“What day is it tomorrow?” Mom asks.
“Saturday,” I reply.
“Oh, good. That means I don’t have to go to work.”
Hmmm. People have been telling me I shouldn’t correct my mom when she says something that’s not real. “Live in her world,” they say. So I decide this time to play along.
“Where do you work?”
“I don’t know, but I go every day,” she says, a mixture of wonder and dread in her voice, as well as a little laughter. “It worries me, because I don’t know how to get there.”
“Don’t worry; I’m sure they’ll come and get you.”
“My bosses will come and get me?”
“No, the people who work in your facility.”
“Uh … no.” This conversation isn’t going so well, so I try to redirect it. “Who are your bosses, mom?”
“I don’t know,” she says.
“Well, what kind of work do they make you do?”
“I don’t know, sweetie. The brain’s not working. I don’t know what my job is, who my bosses are, or how to get there.”
“Are you getting paid?”
“Oh dear,” she laughs. “I don’t think so!”
I laugh, too. And I realize I can’t keep this up. Almost every word my mom says is tinged with irony, as if she knows it isn’t true, as if she realizes her imagination is filling in where her memory is blank. Which part of my mom do I support — the one making up stories or the one that knows they’re not real?
“You know, you really don’t work anymore, mom,” I say.
“I don’t? Well then, what am I doing here?” she asks, and we both laugh. I don’t think she really expects an answer, so I don’t offer one.
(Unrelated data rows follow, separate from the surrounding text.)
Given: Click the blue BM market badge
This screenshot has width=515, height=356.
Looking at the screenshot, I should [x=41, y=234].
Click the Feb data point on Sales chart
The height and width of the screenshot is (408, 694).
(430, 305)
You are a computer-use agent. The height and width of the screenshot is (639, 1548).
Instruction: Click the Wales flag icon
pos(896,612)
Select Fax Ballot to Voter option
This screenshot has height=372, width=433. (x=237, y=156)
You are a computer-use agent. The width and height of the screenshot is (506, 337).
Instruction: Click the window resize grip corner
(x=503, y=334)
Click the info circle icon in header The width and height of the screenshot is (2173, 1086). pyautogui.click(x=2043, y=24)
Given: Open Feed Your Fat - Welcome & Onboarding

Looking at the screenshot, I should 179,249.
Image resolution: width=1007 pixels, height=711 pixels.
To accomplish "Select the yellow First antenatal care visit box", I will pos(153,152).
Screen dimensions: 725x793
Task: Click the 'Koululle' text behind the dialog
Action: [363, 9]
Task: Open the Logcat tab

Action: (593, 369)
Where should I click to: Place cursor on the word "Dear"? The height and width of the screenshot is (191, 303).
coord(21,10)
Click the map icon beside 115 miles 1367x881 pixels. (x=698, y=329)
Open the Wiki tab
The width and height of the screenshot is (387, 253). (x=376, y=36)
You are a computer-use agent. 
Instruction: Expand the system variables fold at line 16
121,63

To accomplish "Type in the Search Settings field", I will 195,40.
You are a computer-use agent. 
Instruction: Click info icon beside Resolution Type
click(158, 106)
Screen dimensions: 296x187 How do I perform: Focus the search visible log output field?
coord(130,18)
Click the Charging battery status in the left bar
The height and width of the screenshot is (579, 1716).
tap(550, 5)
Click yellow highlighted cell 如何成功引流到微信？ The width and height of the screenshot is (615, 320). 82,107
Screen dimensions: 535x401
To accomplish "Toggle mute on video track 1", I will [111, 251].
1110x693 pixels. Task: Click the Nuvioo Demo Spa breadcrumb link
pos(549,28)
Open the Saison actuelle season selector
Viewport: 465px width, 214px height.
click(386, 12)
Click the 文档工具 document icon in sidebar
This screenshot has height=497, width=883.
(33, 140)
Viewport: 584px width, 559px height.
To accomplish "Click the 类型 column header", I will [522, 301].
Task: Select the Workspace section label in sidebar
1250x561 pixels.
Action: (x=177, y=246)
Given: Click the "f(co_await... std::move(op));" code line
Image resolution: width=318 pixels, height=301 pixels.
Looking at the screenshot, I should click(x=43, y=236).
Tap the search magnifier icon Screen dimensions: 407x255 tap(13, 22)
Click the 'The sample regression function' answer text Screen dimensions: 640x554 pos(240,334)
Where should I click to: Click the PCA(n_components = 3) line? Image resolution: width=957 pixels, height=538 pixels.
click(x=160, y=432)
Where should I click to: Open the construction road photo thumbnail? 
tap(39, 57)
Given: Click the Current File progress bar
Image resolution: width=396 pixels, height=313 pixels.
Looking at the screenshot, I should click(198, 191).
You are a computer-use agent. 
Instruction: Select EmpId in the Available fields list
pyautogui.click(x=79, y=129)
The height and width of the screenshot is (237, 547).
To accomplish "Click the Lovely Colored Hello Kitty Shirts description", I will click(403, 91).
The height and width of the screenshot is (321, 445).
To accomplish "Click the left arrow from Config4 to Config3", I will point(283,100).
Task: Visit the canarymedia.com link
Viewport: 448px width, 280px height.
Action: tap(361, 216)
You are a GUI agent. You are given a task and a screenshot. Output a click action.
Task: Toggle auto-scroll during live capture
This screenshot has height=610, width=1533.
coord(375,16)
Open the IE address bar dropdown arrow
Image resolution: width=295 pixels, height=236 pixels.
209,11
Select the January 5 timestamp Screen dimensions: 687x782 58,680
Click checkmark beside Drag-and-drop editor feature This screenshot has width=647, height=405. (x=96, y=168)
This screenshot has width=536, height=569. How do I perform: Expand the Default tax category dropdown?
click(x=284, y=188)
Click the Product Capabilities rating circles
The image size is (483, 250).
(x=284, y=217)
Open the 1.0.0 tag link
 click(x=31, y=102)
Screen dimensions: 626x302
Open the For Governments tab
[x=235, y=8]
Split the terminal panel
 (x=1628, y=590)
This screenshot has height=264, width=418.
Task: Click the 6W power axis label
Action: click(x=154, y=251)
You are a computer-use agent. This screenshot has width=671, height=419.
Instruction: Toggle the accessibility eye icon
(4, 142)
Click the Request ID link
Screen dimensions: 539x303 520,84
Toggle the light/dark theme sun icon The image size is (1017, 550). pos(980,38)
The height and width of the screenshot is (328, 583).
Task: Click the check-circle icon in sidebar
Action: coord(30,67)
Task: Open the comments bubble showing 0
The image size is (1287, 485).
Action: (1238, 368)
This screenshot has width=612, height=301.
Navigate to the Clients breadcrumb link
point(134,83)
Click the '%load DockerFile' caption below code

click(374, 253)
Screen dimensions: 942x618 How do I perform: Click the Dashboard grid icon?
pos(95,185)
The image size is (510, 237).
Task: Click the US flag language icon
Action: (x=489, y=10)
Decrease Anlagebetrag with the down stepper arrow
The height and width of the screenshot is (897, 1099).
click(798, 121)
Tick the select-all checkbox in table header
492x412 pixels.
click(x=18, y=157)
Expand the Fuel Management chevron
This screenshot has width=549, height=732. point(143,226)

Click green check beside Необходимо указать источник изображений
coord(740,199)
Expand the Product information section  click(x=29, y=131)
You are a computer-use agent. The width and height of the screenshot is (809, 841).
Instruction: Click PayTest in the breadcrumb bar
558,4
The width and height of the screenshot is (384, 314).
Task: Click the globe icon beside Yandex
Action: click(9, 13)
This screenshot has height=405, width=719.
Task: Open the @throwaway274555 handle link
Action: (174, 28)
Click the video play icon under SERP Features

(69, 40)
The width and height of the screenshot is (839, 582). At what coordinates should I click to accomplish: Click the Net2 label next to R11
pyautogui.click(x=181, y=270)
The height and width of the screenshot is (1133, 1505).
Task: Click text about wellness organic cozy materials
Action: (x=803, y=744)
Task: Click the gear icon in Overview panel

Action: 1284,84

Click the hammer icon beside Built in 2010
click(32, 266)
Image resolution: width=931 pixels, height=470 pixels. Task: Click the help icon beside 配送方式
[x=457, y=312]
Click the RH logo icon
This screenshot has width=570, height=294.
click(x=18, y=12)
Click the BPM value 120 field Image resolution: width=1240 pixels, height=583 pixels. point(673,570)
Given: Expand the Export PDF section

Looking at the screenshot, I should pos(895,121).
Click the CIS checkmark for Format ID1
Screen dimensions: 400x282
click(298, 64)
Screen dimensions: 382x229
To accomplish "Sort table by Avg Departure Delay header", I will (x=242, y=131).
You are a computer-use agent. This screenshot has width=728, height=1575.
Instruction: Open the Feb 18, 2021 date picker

I completely understand why people think caregivers and loved ones should try to live in the world of the Alzheimer’s patient, to affirm the person’s experiences and beliefs. But I don’t think it works for my mom and me. Or maybe I’m just not willing to accept what the disease is doing to us. I’m not ready to relinquish my mom to Alzheimer’s world; I want her to stay in my world.